Chers Sevranais,

            L’épidémie de SARS-Cov2 cause de la COVID 19 a très fortement perturbé le fonctionnement des établissements scolaires, pendant le confinement et encore aujourd’hui à l’heure du déconfinement.

 

            Alors que les écoles étaient fermées pendant près de 2 mois, et malgré les efforts des enseignants pour garder le contact et mettre en place des outils numériques pour maintenir un lien et une continuité pédagogique, de très nombreuses familles et surtout leurs enfants ont eu du mal à conserver le lien avec le système éducatif.

 

            En effet, tous les parents n’ont pas pu être présents auprès de leurs enfants pour des raisons professionnelles ou autres. La période de confinement a également amplifié le problème du décrochage scolaire et des inégalités devant le savoir. Depuis le 18 mai et la réouverture des écoles à Sevran, les restrictions sanitaires liées au déconfinement ont révélé un autre problème : celle de l’accueil des enfants au sein des écoles dans des conditions dégradées. D’abord les enfants des familles prioritaires, en fonction des capacités d’accueil des écoles, pas toujours dans leurs classes ou avec leurs maîtresses, puis les enfants “volontaires” à raison de 2 jours par semaine pour la plupart. Ces conditions dégradées à l'école et l’enseignement à distance semblent devoir être maintenues jusqu'à la fin de l'année scolaire même si l’espoir d’un retour à la normale plus rapide reste présent.

La crise de la COVID19 a représenté une situation inédite à laquelle les autorités du pays, à tous les niveaux, ont dû faire face avec une certaine improvisation. A Sevran, le sentiment dominant a été celui de l’absence. Celle de la municipalité et celle de l’institution Education Nationale, malgré tous les efforts des enseignants pour continuer à suivre et aider les élèves.

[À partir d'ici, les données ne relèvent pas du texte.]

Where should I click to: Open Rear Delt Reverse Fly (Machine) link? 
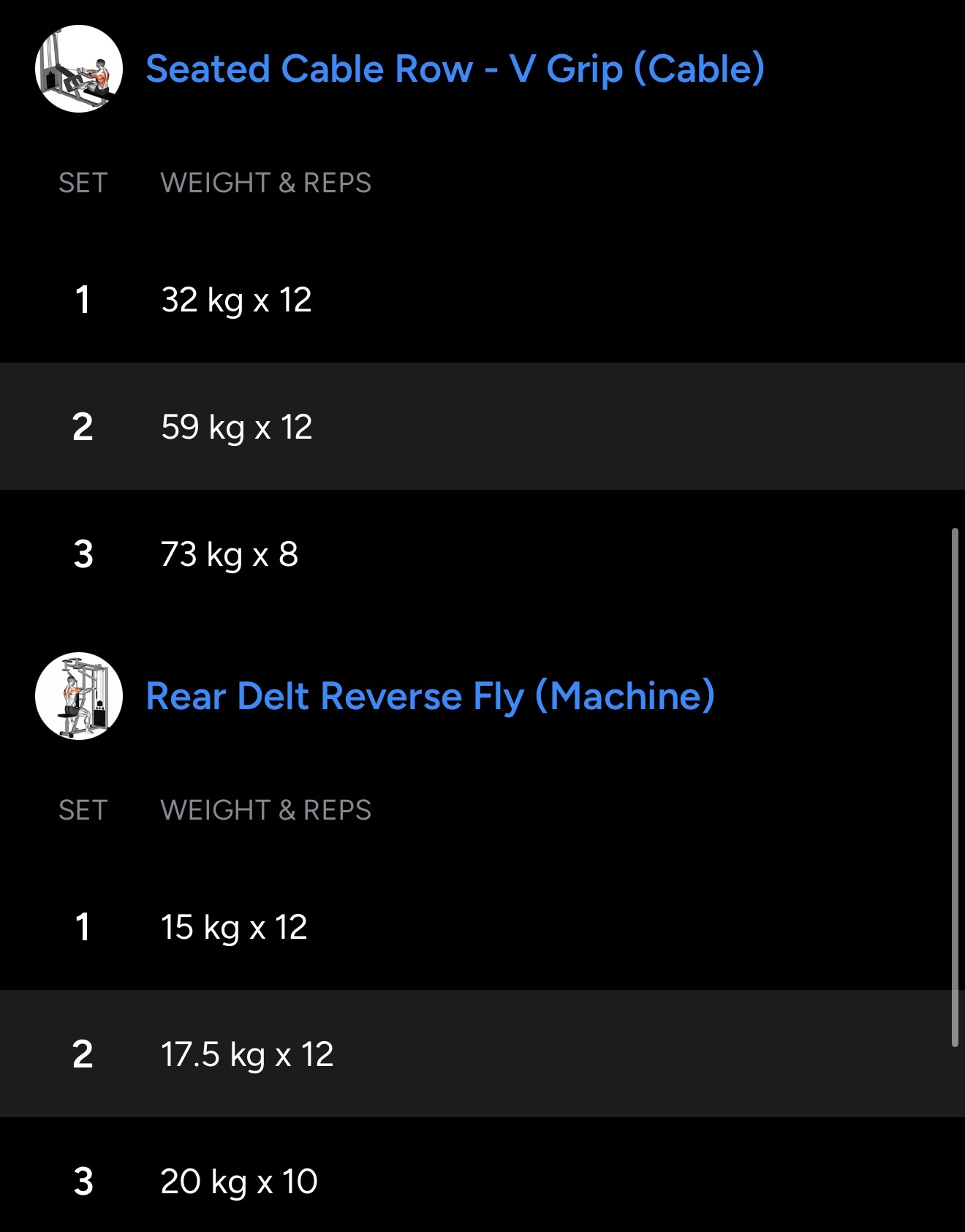click(430, 696)
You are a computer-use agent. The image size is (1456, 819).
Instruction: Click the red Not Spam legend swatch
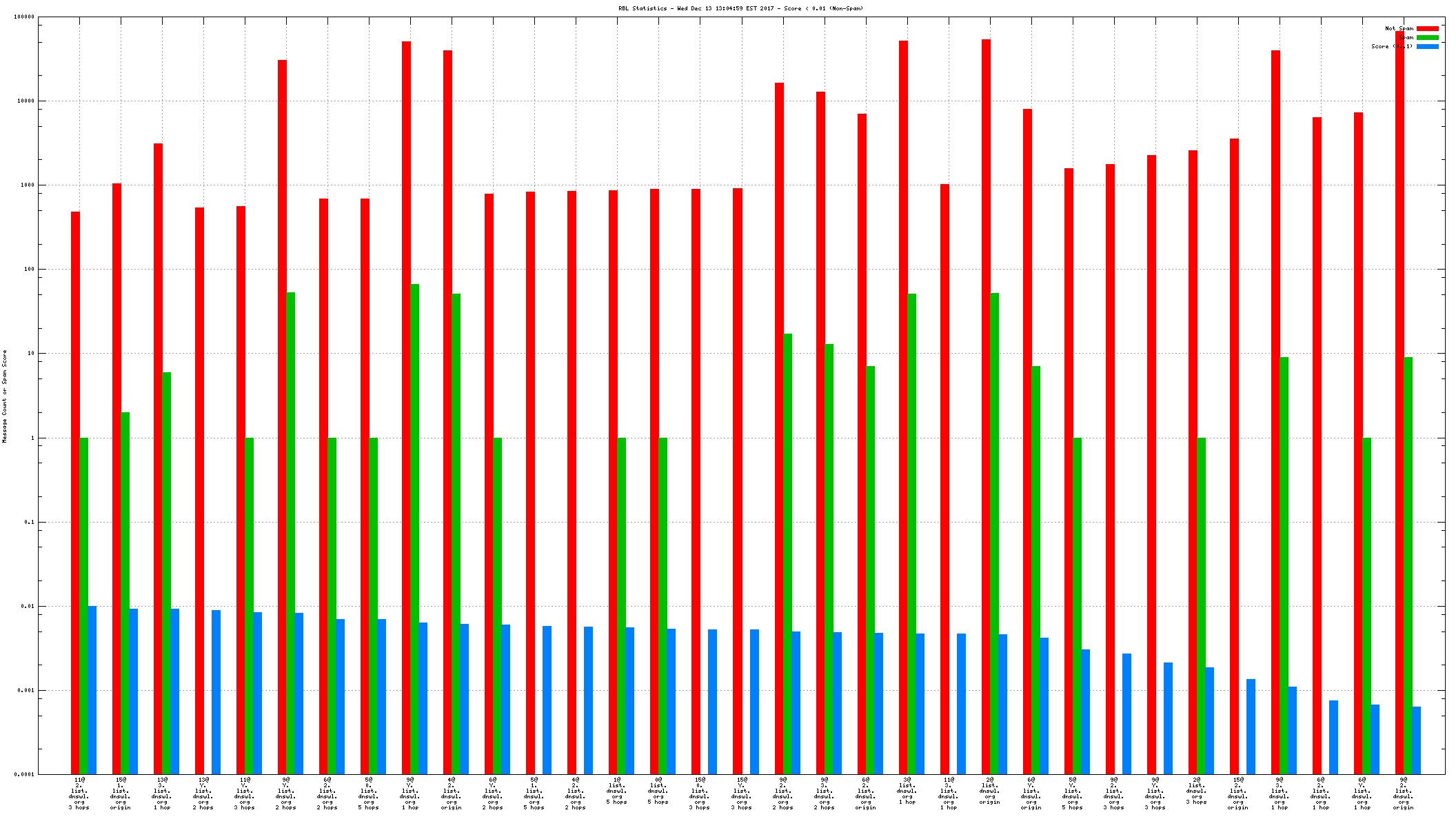[1427, 28]
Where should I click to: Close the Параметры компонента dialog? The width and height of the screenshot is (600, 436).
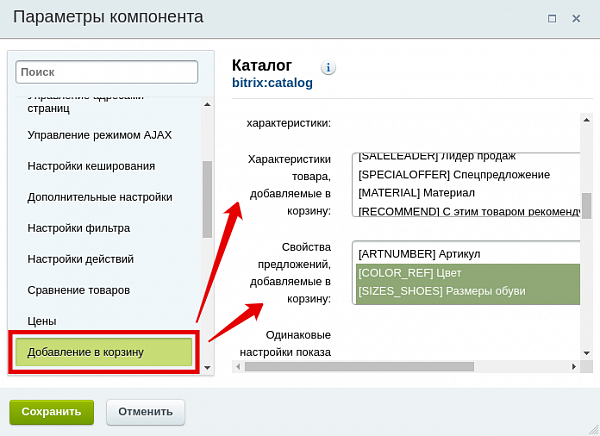(577, 18)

Malgré les annonces de la mairie, les associations de parents d'élèves n’ont été associés aux décisions de réouverture de la mairie que très tardivement, pour “valider” des décisions déjà prises. Elles n’ont pas pu faire leur travail d'intermédiaire entre l’Education Nationale, la mairie et les parents. Pourtant, face à la pandémie, les associations de parents d'élèves auraient pu et auraient dû jouer ce rôle de lien entre les parents avec leurs situations personnelles très variées, et les autorités en charge de l'éducation de nos enfants.

 

            Nous ne savons pas s’il y aura une nouvelle pandémie, ni quand, ni de quelle nature, ni si ce sont d’autres crises qui se présenteront à nous. C’est pourquoi il convient de mettre en place le plus tôt possible une réflexion anticipatrice, au travers d’un travail coopératif entre l’Education Nationale, le tissu associatif (des associations de parents d'élèves aux associations assurant du soutien scolaire et des loisirs) et la Municipalité. Nous ne devons pas revivre, dans l’avenir, de telles situations générées par le manque de coordination, la fracture numérique, et la fracture scolaire (prêt ou don de tablettes aux enfants, nécessaire adaptation des enseignants et formation de ces derniers à une autre pédagogie, maintien du lien social au travers des associations) véritables freins à l’éducation à distance. La crise a pointé du doigt les manques et les problèmes organisationnels, il faut maintenant y apporter des solutions concrètes pour permettre à (presque) tous les enfants de continuer à se rendre en classe.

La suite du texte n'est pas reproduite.